GE Healthcare's ($GE) PET imaging agent designed to help spot Alzheimer's disease drew in another international drug company partner developing a treatment in the space.

This time, GE Healthcare will ally with Eisai, a Japanese pharmaceutical giant. Eisai is revving up a Phase I clinical trial for Ed609, an amyloid inhibitor and hoped-for Alzheimer's treatment. To help select patients for a trial, Eisai will use GE's flutemetamol, a PET imaging agent designed to help diagnose Alzheimer's disease by detecting beta amyloid buildup in the brain.

In the drug industry there is an intense push to develop a viable Alzheimer's drug treatment, and imaging agents are seen as a crucial tool to help reach that goal. Earlier this month, Eli Lilly ($LLY) announced plans to snatch up two of Siemens Healthcare's ($SI) Alzheimer's imaging agents used for PET scans, a move that will help boost its own drug development efforts in the space.

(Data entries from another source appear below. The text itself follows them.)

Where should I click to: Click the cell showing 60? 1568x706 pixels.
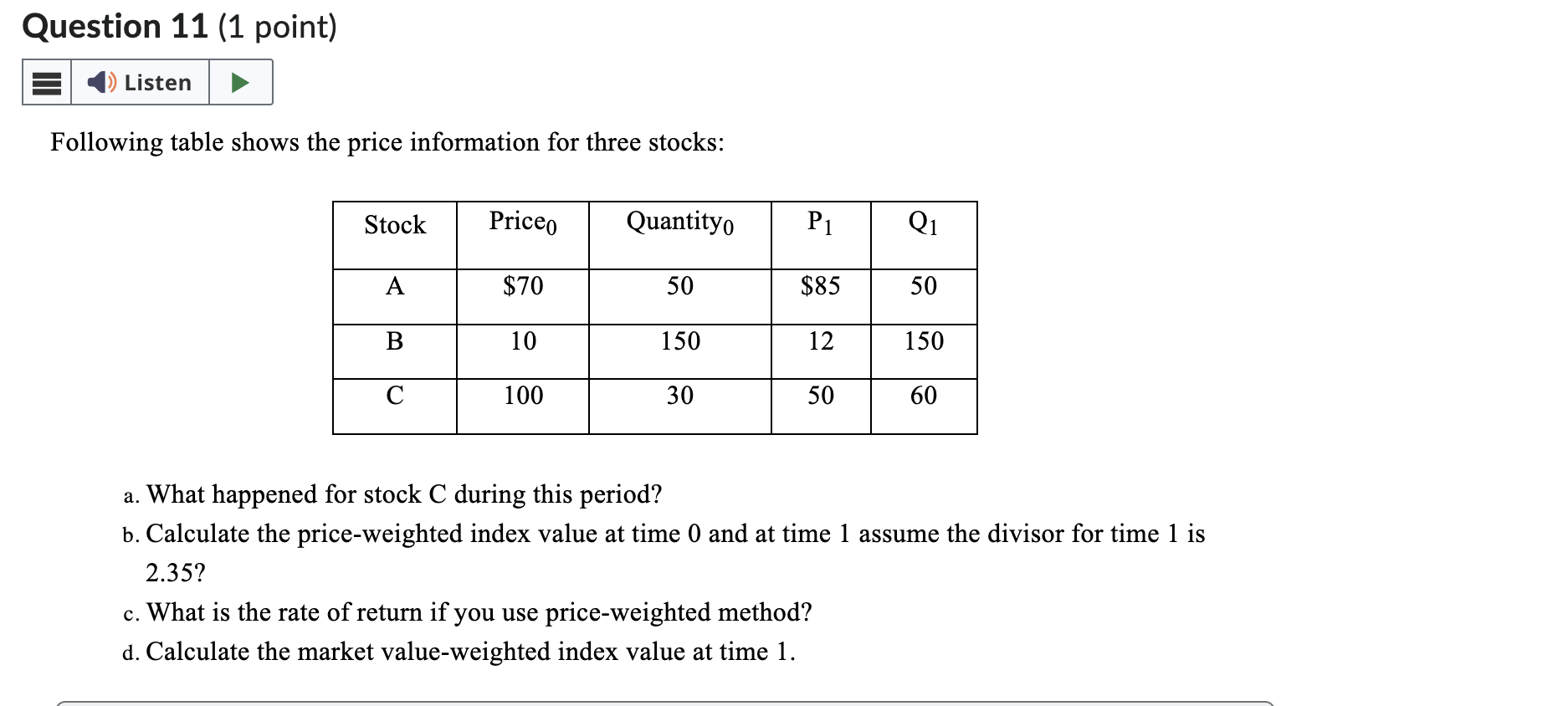tap(922, 396)
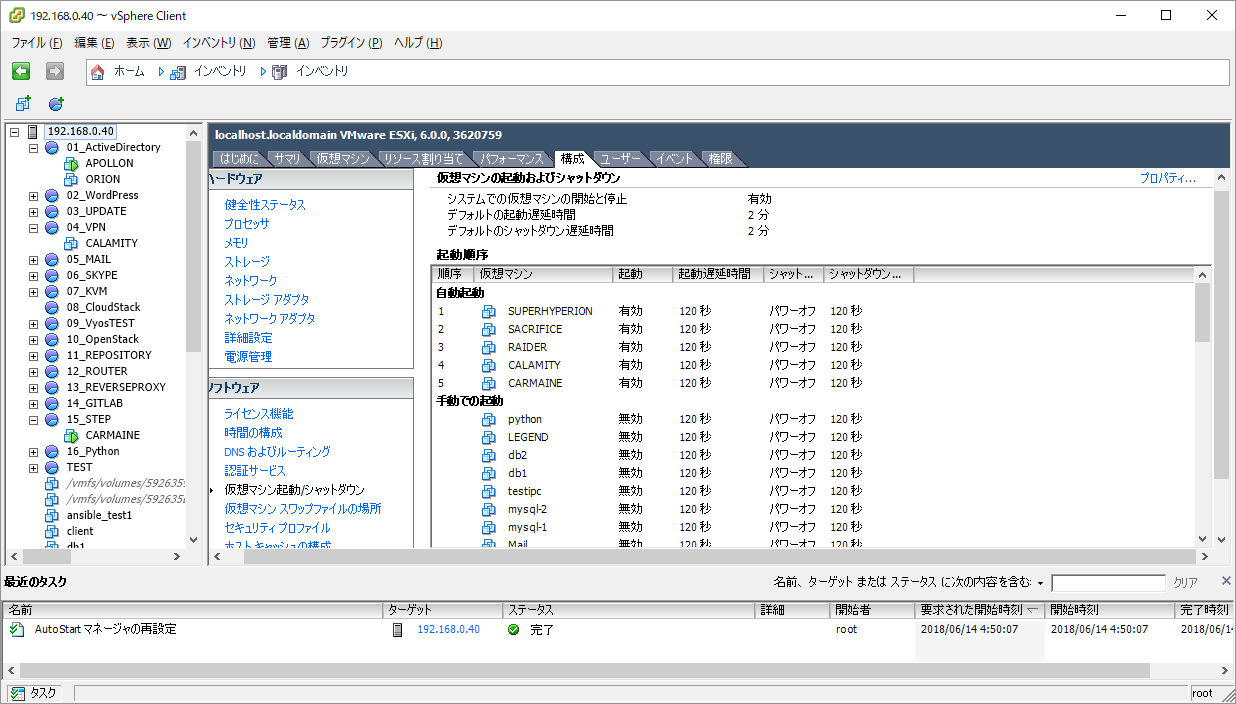Click the green back navigation arrow
This screenshot has width=1236, height=704.
pyautogui.click(x=20, y=70)
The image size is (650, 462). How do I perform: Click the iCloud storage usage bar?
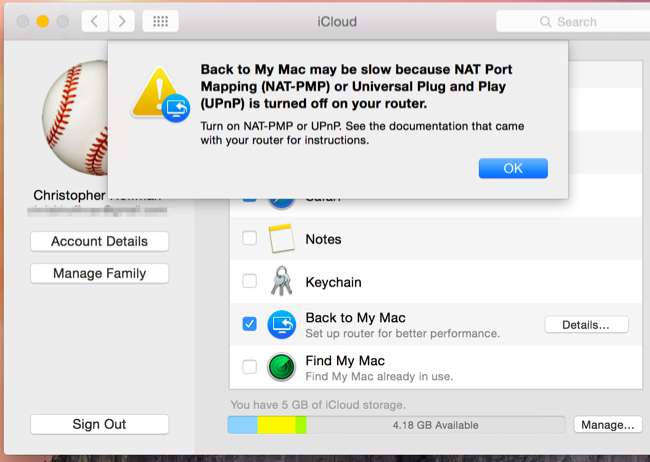click(x=395, y=425)
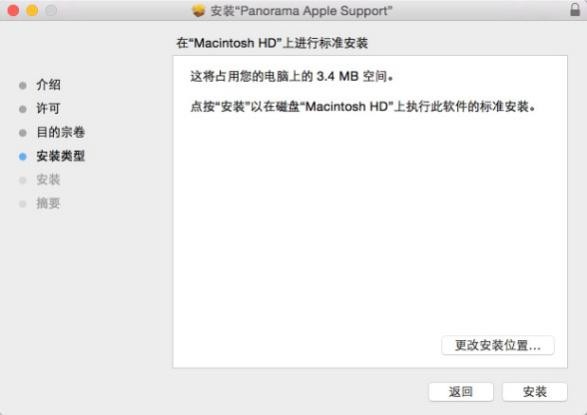Click the gray bullet beside 目的宗卷
This screenshot has height=415, width=587.
click(23, 133)
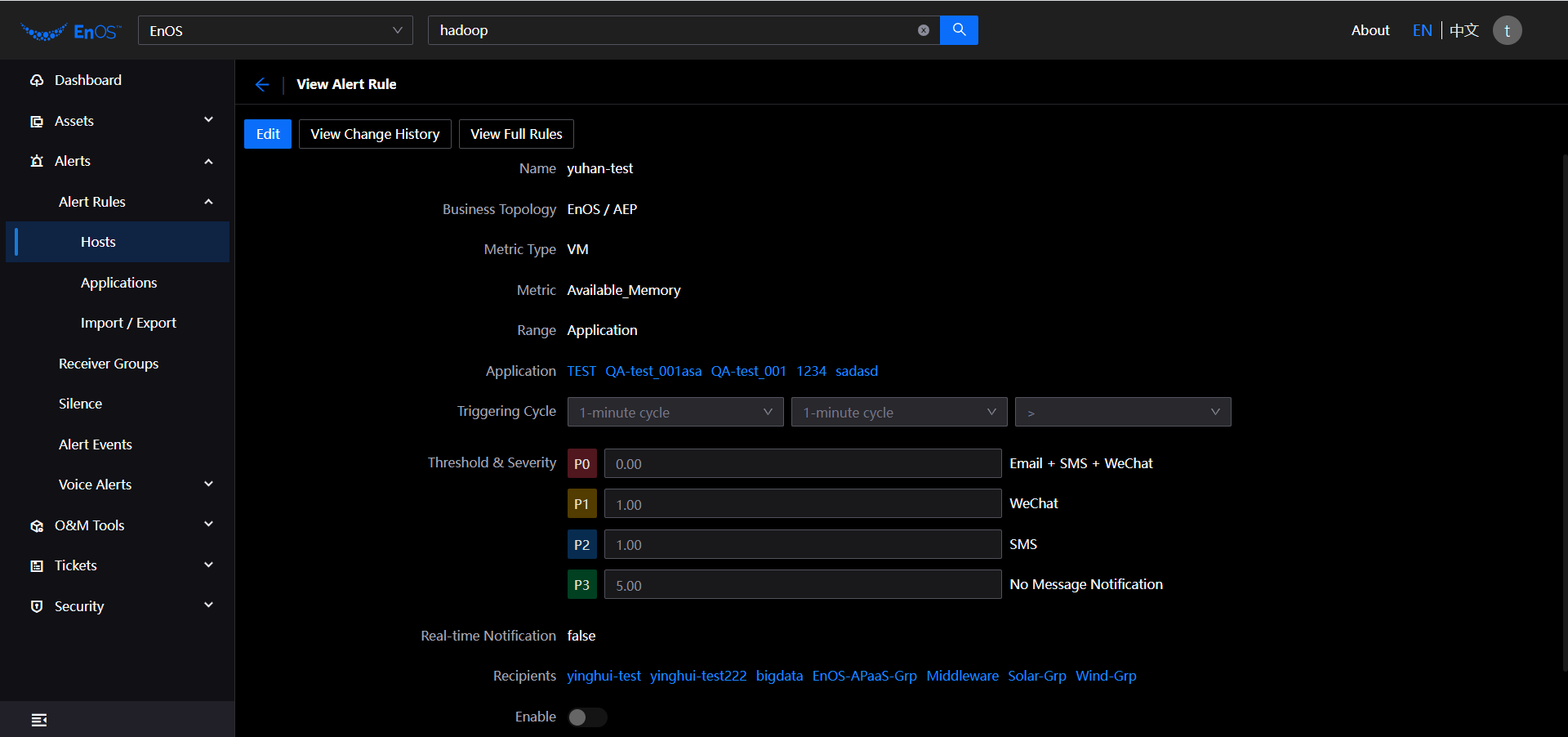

Pascale Witz--Courtesy of GE

Along those lines, GE's flutemetamol has become a hot commodity, in part because it could theoretically enable an Alzheimer's diagnosis while a patient is still alive, versus confirmation of beta amyloid buildup in post-mortem studies, the current option.

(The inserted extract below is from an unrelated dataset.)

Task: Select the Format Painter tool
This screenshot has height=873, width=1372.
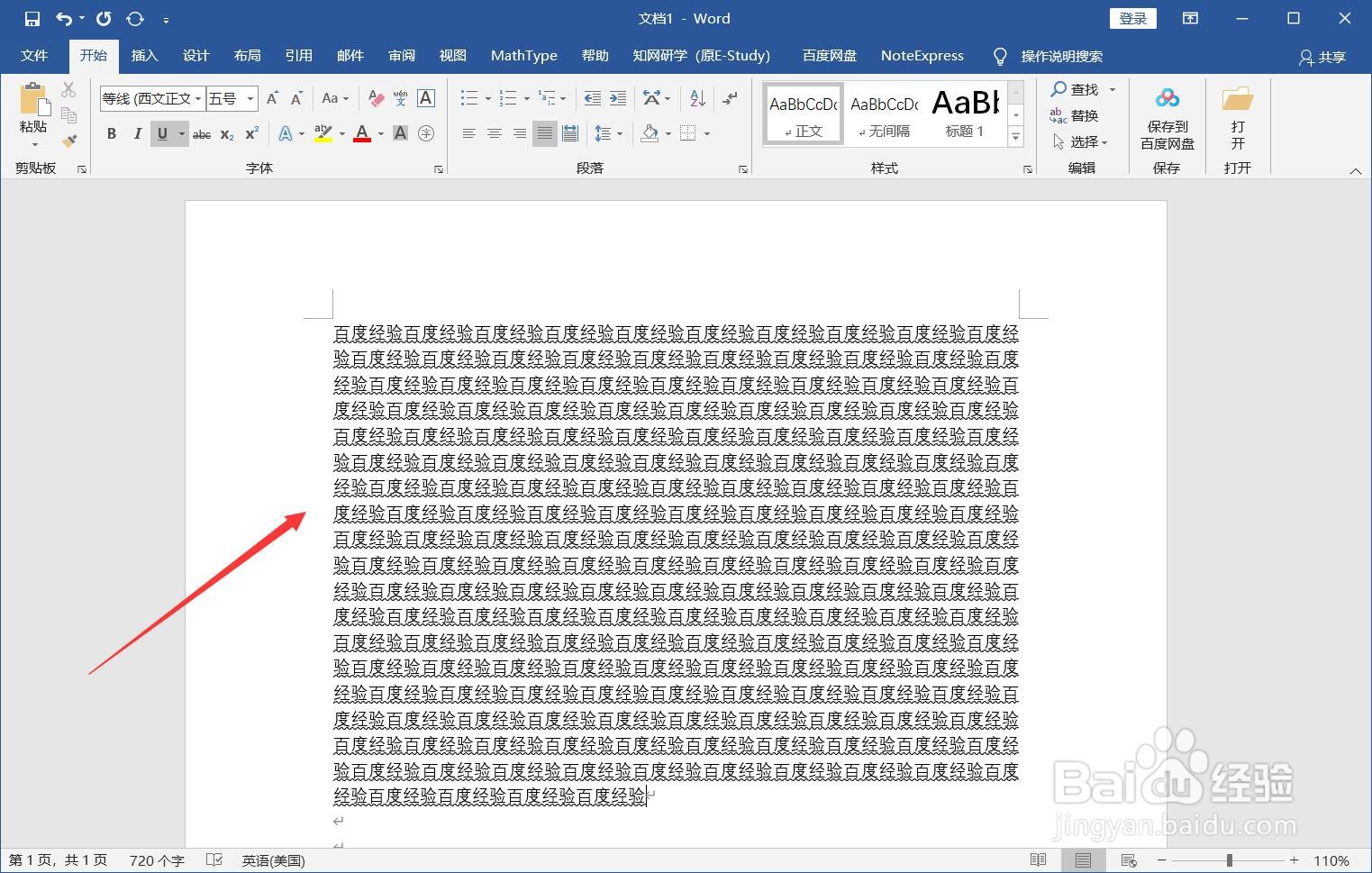Action: coord(69,141)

In recent months, GE Healthcare has licensed flutemetamol to Merck ($MRK) and Johnson & Johnson ($JNJ) to help back their development of potential Alzheimer's drugs.

Pascale Witz, president and CEO of GE Healthcare's medical diagnostics arm, said in a statement that the new deal with Eisai could help a new Alzheimer's treatment to market by identifying the right patients for clinical trials.